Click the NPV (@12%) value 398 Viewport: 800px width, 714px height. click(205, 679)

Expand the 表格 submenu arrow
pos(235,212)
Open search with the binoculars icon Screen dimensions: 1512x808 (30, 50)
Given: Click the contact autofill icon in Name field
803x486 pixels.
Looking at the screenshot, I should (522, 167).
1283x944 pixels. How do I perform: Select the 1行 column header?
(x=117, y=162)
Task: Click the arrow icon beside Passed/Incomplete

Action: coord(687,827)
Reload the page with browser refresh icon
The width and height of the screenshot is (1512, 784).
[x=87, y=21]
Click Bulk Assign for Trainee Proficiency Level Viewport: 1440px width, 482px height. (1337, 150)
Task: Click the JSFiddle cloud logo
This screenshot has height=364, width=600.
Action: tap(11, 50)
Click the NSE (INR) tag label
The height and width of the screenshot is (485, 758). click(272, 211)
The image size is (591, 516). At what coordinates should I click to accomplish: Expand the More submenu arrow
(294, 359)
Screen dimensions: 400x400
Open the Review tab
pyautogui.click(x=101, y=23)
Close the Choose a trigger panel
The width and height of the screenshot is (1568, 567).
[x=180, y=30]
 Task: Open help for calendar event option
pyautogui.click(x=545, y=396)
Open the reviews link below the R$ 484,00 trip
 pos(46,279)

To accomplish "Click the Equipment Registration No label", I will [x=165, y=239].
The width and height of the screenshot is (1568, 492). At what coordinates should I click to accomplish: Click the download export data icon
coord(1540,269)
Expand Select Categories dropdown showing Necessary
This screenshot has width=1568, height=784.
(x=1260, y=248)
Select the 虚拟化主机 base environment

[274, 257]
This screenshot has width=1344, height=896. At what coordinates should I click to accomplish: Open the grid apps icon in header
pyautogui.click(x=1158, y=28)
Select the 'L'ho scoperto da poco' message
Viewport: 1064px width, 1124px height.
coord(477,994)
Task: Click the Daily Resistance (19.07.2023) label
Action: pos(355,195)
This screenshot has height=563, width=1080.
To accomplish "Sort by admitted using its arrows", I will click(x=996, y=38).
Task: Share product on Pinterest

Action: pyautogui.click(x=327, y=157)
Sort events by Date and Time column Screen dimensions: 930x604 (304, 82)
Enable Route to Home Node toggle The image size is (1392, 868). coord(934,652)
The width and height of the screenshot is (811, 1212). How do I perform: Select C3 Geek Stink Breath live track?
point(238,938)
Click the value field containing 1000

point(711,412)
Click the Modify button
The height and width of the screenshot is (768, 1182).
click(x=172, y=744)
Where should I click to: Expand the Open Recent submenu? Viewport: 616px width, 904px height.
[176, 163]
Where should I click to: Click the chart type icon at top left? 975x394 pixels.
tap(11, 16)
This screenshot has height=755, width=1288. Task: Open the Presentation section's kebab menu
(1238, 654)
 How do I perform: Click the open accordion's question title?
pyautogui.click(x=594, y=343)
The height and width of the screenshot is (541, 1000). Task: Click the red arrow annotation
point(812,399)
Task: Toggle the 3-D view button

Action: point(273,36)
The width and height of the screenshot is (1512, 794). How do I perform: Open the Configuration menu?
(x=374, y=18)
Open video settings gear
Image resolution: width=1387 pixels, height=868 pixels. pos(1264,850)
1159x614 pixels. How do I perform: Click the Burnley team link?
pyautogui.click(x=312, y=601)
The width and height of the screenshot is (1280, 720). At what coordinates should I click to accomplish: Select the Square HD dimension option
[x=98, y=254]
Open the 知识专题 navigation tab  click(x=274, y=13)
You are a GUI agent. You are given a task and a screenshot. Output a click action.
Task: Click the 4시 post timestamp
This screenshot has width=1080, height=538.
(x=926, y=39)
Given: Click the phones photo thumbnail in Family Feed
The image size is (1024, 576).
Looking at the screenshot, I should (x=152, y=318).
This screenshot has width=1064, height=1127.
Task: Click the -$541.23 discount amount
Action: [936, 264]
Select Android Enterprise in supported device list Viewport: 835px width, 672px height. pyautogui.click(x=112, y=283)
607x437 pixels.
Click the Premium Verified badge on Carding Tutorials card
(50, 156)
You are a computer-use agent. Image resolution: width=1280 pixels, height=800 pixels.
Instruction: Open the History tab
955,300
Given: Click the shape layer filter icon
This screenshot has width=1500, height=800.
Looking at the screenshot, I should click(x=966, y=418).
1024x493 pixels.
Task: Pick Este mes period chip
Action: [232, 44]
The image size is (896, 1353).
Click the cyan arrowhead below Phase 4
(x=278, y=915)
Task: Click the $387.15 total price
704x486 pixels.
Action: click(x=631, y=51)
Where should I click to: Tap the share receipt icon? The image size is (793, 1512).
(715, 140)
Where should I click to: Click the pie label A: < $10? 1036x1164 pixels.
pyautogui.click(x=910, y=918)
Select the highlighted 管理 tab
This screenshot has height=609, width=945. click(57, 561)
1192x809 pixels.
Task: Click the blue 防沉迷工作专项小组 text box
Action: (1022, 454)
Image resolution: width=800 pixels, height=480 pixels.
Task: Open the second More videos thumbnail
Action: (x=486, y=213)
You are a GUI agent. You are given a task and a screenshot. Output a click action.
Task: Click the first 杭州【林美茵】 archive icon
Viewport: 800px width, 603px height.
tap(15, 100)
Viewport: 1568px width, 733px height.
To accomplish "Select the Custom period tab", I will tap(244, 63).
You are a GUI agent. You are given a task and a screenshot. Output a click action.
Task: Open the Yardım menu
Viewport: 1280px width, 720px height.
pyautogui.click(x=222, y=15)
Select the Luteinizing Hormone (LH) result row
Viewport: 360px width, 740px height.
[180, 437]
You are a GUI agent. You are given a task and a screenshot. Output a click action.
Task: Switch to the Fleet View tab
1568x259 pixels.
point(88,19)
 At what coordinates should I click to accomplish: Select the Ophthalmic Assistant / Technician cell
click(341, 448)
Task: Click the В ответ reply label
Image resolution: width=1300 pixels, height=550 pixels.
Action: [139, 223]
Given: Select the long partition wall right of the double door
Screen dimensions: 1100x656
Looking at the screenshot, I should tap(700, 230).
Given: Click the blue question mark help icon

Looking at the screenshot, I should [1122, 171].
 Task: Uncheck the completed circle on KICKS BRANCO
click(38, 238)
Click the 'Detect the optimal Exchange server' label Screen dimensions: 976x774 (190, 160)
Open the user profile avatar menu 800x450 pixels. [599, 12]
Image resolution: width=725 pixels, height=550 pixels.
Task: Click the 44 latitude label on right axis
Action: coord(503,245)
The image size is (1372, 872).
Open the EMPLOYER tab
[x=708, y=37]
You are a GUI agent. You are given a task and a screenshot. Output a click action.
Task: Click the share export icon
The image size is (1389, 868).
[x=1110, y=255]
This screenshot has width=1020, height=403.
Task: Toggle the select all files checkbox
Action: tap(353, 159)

════

### The task
When you reach the end of the listing, print it again in full, exactly as given.

### Finished exercise
Click the NPV (@12%) value 398 Viewport: 800px width, 714px height. click(205, 679)

Expand the 表格 submenu arrow
pos(235,212)
Open search with the binoculars icon Screen dimensions: 1512x808 (30, 50)
Given: Click the contact autofill icon in Name field
803x486 pixels.
Looking at the screenshot, I should (522, 167).
1283x944 pixels. How do I perform: Select the 1行 column header?
(x=117, y=162)
Task: Click the arrow icon beside Passed/Incomplete

Action: coord(687,827)
Reload the page with browser refresh icon
The width and height of the screenshot is (1512, 784).
[x=87, y=21]
Click Bulk Assign for Trainee Proficiency Level Viewport: 1440px width, 482px height. (1337, 150)
Task: Click the JSFiddle cloud logo
This screenshot has height=364, width=600.
Action: tap(11, 50)
Click the NSE (INR) tag label
The height and width of the screenshot is (485, 758). click(272, 211)
The image size is (591, 516). At what coordinates should I click to accomplish: Expand the More submenu arrow
(294, 359)
Screen dimensions: 400x400
Open the Review tab
pyautogui.click(x=101, y=23)
Close the Choose a trigger panel
The width and height of the screenshot is (1568, 567).
[x=180, y=30]
 Task: Open help for calendar event option
pyautogui.click(x=545, y=396)
Open the reviews link below the R$ 484,00 trip
 pos(46,279)

To accomplish "Click the Equipment Registration No label", I will [x=165, y=239].
The width and height of the screenshot is (1568, 492). At what coordinates should I click to accomplish: Click the download export data icon
coord(1540,269)
Expand Select Categories dropdown showing Necessary
This screenshot has width=1568, height=784.
(x=1260, y=248)
Select the 虚拟化主机 base environment

[274, 257]
This screenshot has width=1344, height=896. At what coordinates should I click to accomplish: Open the grid apps icon in header
pyautogui.click(x=1158, y=28)
Select the 'L'ho scoperto da poco' message
Viewport: 1064px width, 1124px height.
coord(477,994)
Task: Click the Daily Resistance (19.07.2023) label
Action: pos(355,195)
This screenshot has height=563, width=1080.
To accomplish "Sort by admitted using its arrows", I will click(x=996, y=38).
Task: Share product on Pinterest

Action: pyautogui.click(x=327, y=157)
Sort events by Date and Time column Screen dimensions: 930x604 (304, 82)
Enable Route to Home Node toggle The image size is (1392, 868). coord(934,652)
The width and height of the screenshot is (811, 1212). How do I perform: Select C3 Geek Stink Breath live track?
point(238,938)
Click the value field containing 1000

point(711,412)
Click the Modify button
The height and width of the screenshot is (768, 1182).
click(x=172, y=744)
Where should I click to: Expand the Open Recent submenu? Viewport: 616px width, 904px height.
[176, 163]
Where should I click to: Click the chart type icon at top left? 975x394 pixels.
tap(11, 16)
This screenshot has height=755, width=1288. Task: Open the Presentation section's kebab menu
(1238, 654)
 How do I perform: Click the open accordion's question title?
pyautogui.click(x=594, y=343)
The height and width of the screenshot is (541, 1000). Task: Click the red arrow annotation
point(812,399)
Task: Toggle the 3-D view button

Action: point(273,36)
The width and height of the screenshot is (1512, 794). How do I perform: Open the Configuration menu?
(x=374, y=18)
Open video settings gear
Image resolution: width=1387 pixels, height=868 pixels. pos(1264,850)
1159x614 pixels. How do I perform: Click the Burnley team link?
pyautogui.click(x=312, y=601)
The width and height of the screenshot is (1280, 720). At what coordinates should I click to accomplish: Select the Square HD dimension option
[x=98, y=254]
Open the 知识专题 navigation tab  click(x=274, y=13)
You are a GUI agent. You are given a task and a screenshot. Output a click action.
Task: Click the 4시 post timestamp
This screenshot has width=1080, height=538.
(x=926, y=39)
Given: Click the phones photo thumbnail in Family Feed
The image size is (1024, 576).
Looking at the screenshot, I should (x=152, y=318).
This screenshot has width=1064, height=1127.
Task: Click the -$541.23 discount amount
Action: [936, 264]
Select Android Enterprise in supported device list Viewport: 835px width, 672px height. pyautogui.click(x=112, y=283)
607x437 pixels.
Click the Premium Verified badge on Carding Tutorials card
(50, 156)
You are a computer-use agent. Image resolution: width=1280 pixels, height=800 pixels.
Instruction: Open the History tab
955,300
Given: Click the shape layer filter icon
This screenshot has width=1500, height=800.
Looking at the screenshot, I should click(x=966, y=418).
1024x493 pixels.
Task: Pick Este mes period chip
Action: [232, 44]
The image size is (896, 1353).
Click the cyan arrowhead below Phase 4
(x=278, y=915)
Task: Click the $387.15 total price
704x486 pixels.
Action: click(x=631, y=51)
Where should I click to: Tap the share receipt icon? The image size is (793, 1512).
(715, 140)
Where should I click to: Click the pie label A: < $10? 1036x1164 pixels.
pyautogui.click(x=910, y=918)
Select the highlighted 管理 tab
This screenshot has height=609, width=945. click(57, 561)
1192x809 pixels.
Task: Click the blue 防沉迷工作专项小组 text box
Action: (1022, 454)
Image resolution: width=800 pixels, height=480 pixels.
Task: Open the second More videos thumbnail
Action: (x=486, y=213)
You are a GUI agent. You are given a task and a screenshot. Output a click action.
Task: Click the first 杭州【林美茵】 archive icon
Viewport: 800px width, 603px height.
tap(15, 100)
Viewport: 1568px width, 733px height.
To accomplish "Select the Custom period tab", I will tap(244, 63).
You are a GUI agent. You are given a task and a screenshot. Output a click action.
Task: Open the Yardım menu
Viewport: 1280px width, 720px height.
pyautogui.click(x=222, y=15)
Select the Luteinizing Hormone (LH) result row
Viewport: 360px width, 740px height.
[180, 437]
You are a GUI agent. You are given a task and a screenshot. Output a click action.
Task: Switch to the Fleet View tab
1568x259 pixels.
point(88,19)
 At what coordinates should I click to accomplish: Select the Ophthalmic Assistant / Technician cell
click(341, 448)
Task: Click the В ответ reply label
Image resolution: width=1300 pixels, height=550 pixels.
Action: [139, 223]
Given: Select the long partition wall right of the double door
Screen dimensions: 1100x656
Looking at the screenshot, I should tap(700, 230).
Given: Click the blue question mark help icon

Looking at the screenshot, I should [1122, 171].
 Task: Uncheck the completed circle on KICKS BRANCO
click(38, 238)
Click the 'Detect the optimal Exchange server' label Screen dimensions: 976x774 (190, 160)
Open the user profile avatar menu 800x450 pixels. [599, 12]
Image resolution: width=725 pixels, height=550 pixels.
Task: Click the 44 latitude label on right axis
Action: coord(503,245)
The image size is (1372, 872).
Open the EMPLOYER tab
[x=708, y=37]
You are a GUI agent. You are given a task and a screenshot. Output a click action.
Task: Click the share export icon
The image size is (1389, 868).
[x=1110, y=255]
This screenshot has width=1020, height=403.
Task: Toggle the select all files checkbox
Action: tap(353, 159)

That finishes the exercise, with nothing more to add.